Nature or nurture? - The Boston Globe
Well, it turns out that the more you believe homosexuality is innate, the more accepting you are of gay rights. A full 79 percent of people who think human beings are born with a sexual orientation support gay rights, including civil unions or marriage equality. But only 22 percent of those who believe homosexuality is a choice agree.
The same line can be found in the religious world between those who regard homosexuality as a (bad) choice and those who see it as a (biological) trait. The most conservative Protestant churches that talk about the homosexual ''lifestyle" prohibit gay ministers. Religious liberals who see sexual orientation as an inborn trait, are more open to gays in the pulpit.
All and all, Americans seem reluctant to condemn people for who they simply are.

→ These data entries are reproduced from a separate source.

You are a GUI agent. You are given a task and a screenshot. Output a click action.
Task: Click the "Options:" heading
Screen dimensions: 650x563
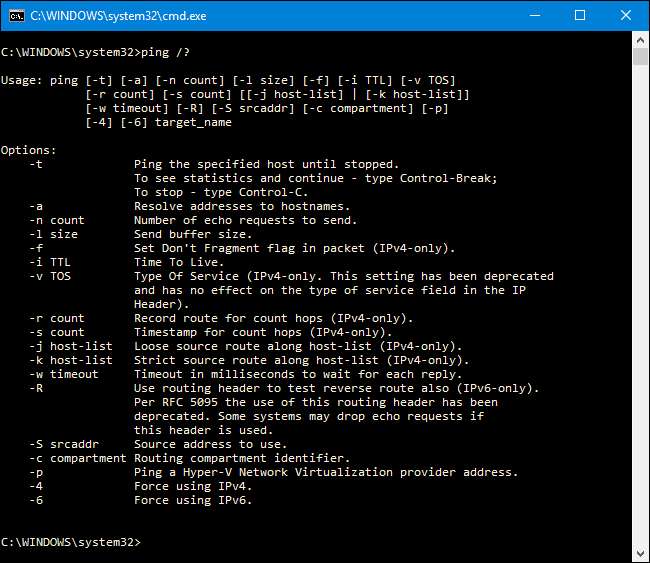[29, 150]
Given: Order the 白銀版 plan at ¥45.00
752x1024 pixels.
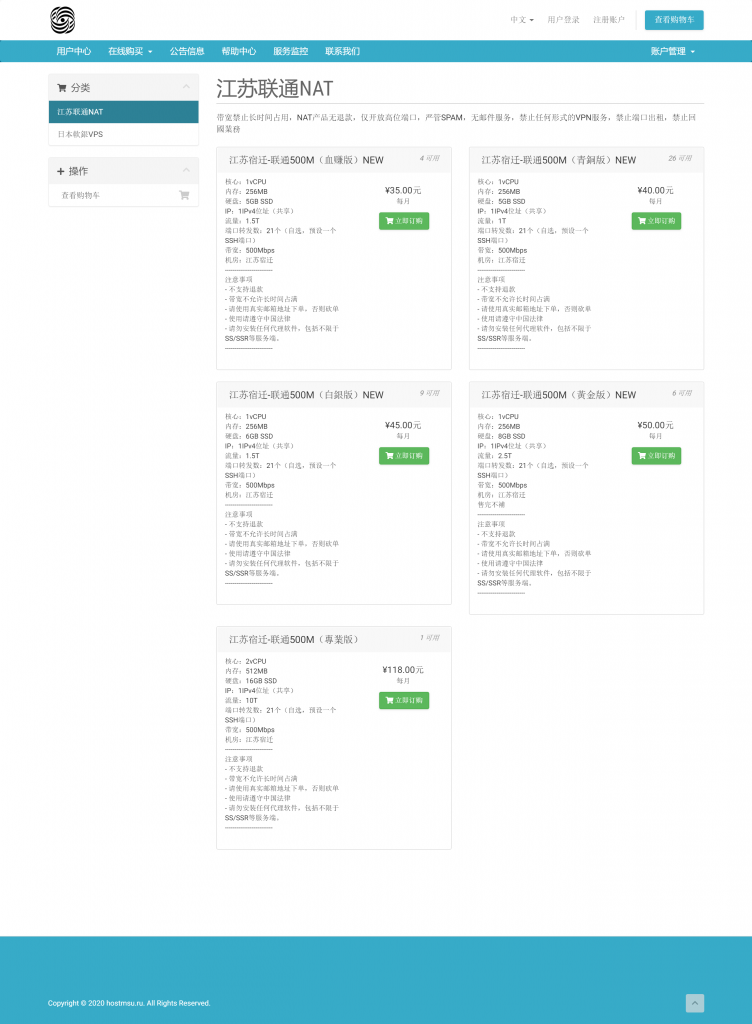Looking at the screenshot, I should (x=404, y=456).
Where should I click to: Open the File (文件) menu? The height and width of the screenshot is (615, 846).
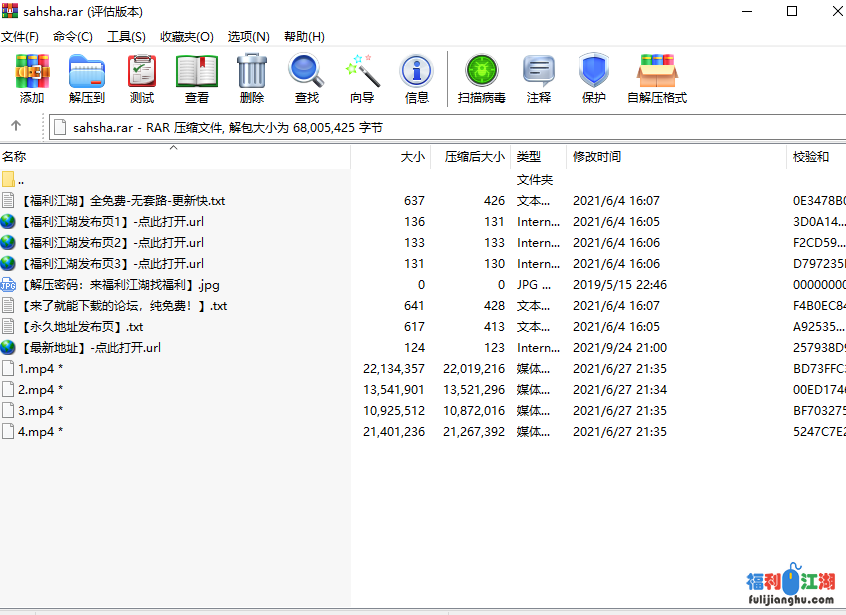(x=20, y=37)
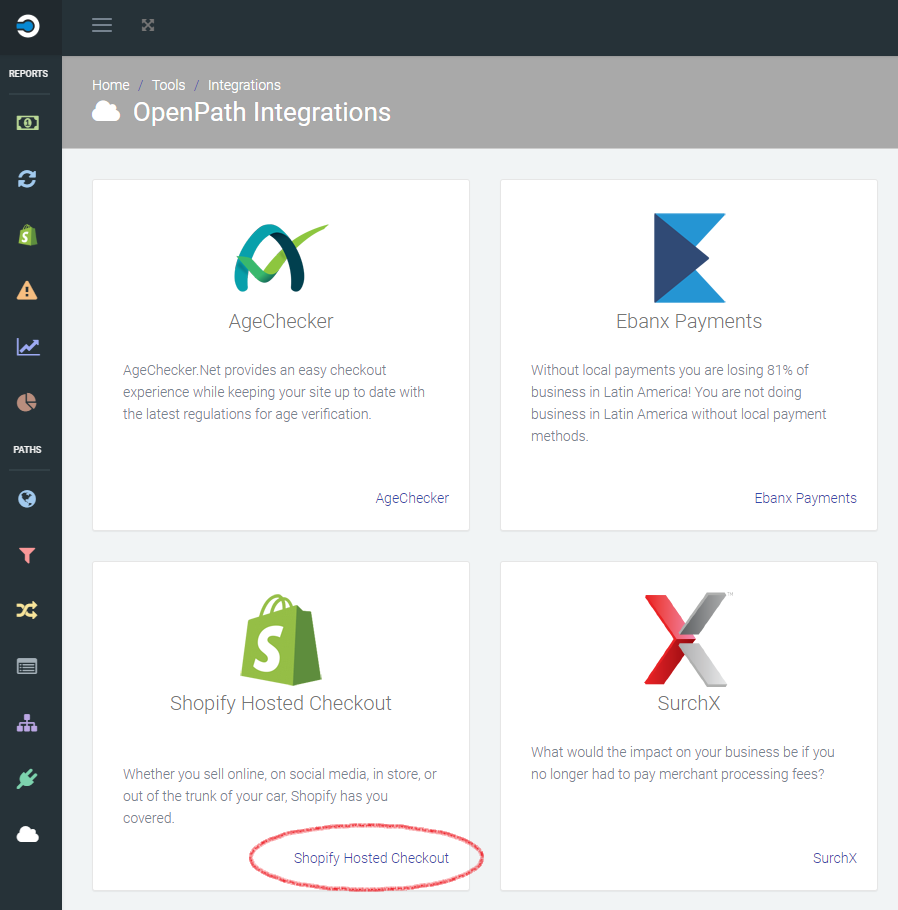Click the Tools breadcrumb item

(168, 85)
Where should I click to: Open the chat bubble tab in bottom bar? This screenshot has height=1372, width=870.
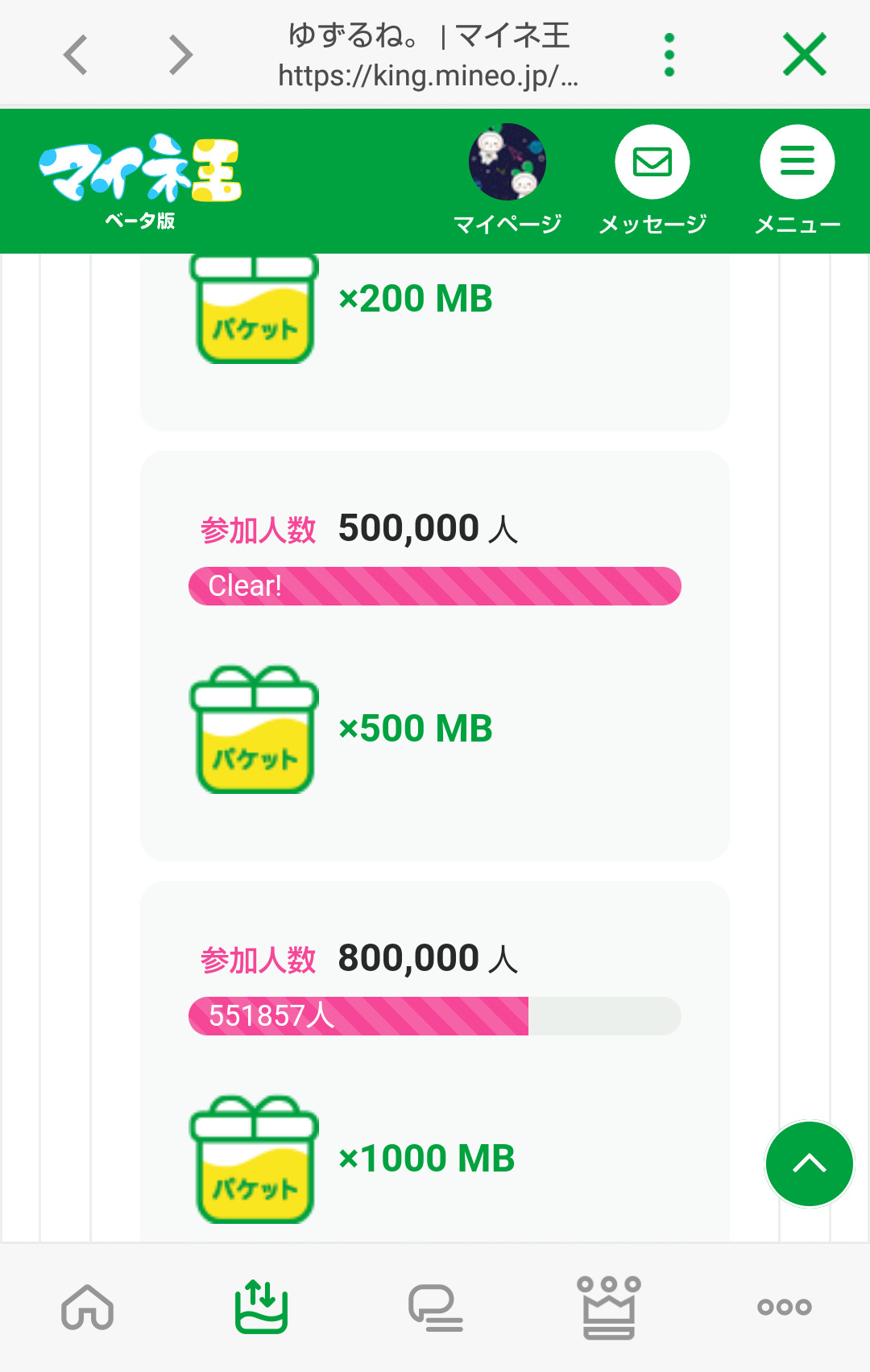435,1307
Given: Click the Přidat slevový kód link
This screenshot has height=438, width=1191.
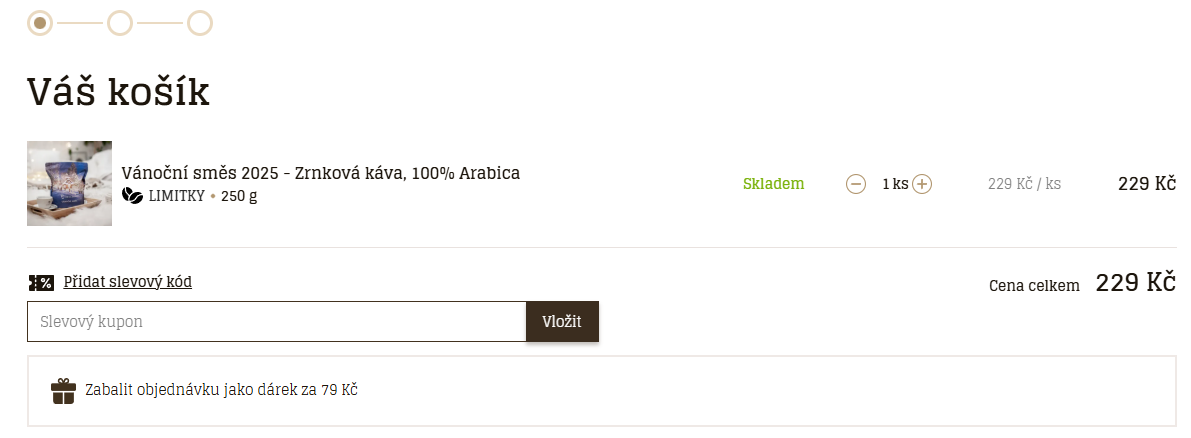Looking at the screenshot, I should click(x=127, y=282).
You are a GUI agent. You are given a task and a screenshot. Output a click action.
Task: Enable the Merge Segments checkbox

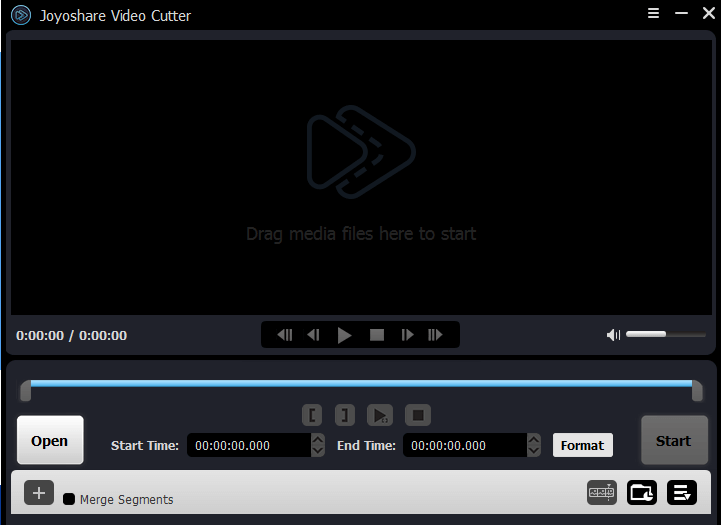[x=69, y=499]
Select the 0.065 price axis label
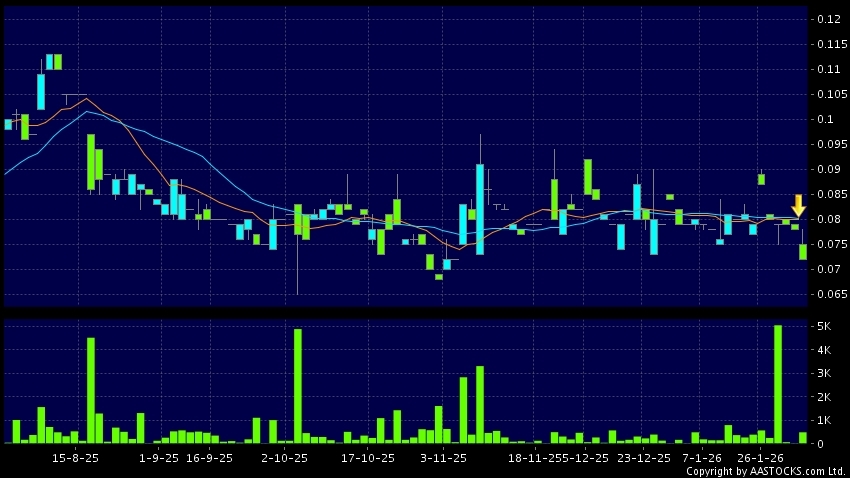This screenshot has width=850, height=478. pyautogui.click(x=827, y=295)
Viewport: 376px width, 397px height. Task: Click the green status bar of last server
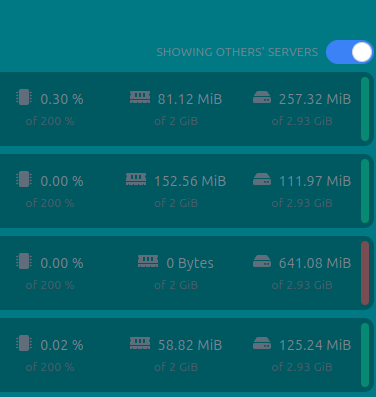[x=365, y=355]
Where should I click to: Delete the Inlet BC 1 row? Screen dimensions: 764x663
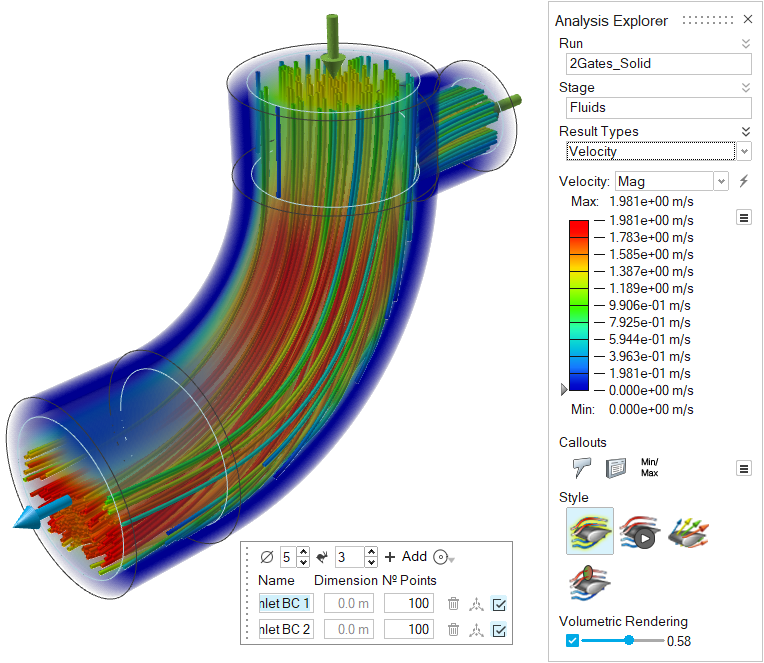(x=454, y=603)
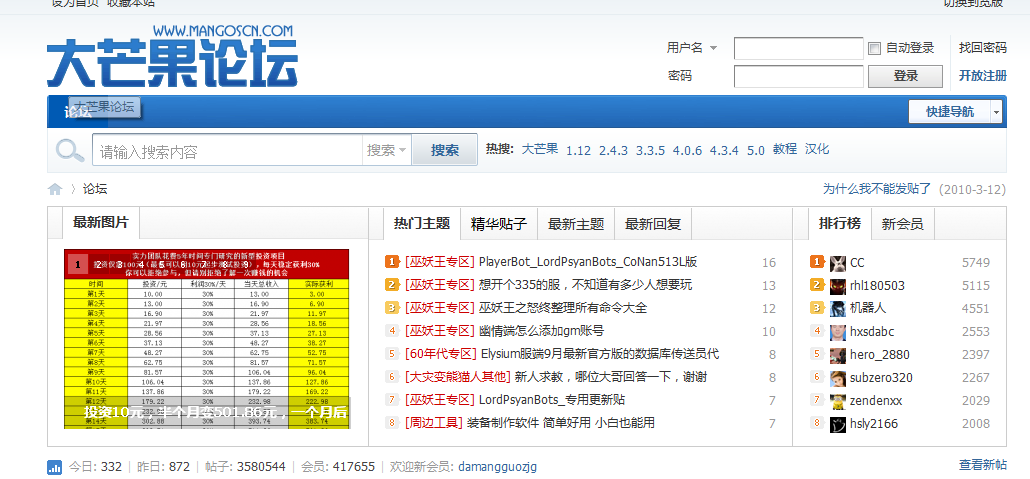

What interests me here is not homosexuality (although I'm about to write a Czech article promoting gay marriage) but the idea that certain positions or views we hold determine others. This looks to be a valid position in this case but we must beware of blanket conceptual determinism which does not hold as a rule. Critical Discourse Analysis (CDA) is built precisely around these assumptions which is the reason (why in my view) it fails to offer an honest look at individual instances of discourse. Lakoff's Moral Politics offers some of the mechanisms which might provide a lens to view these conceptual causalities but even that needs to be treated with caution.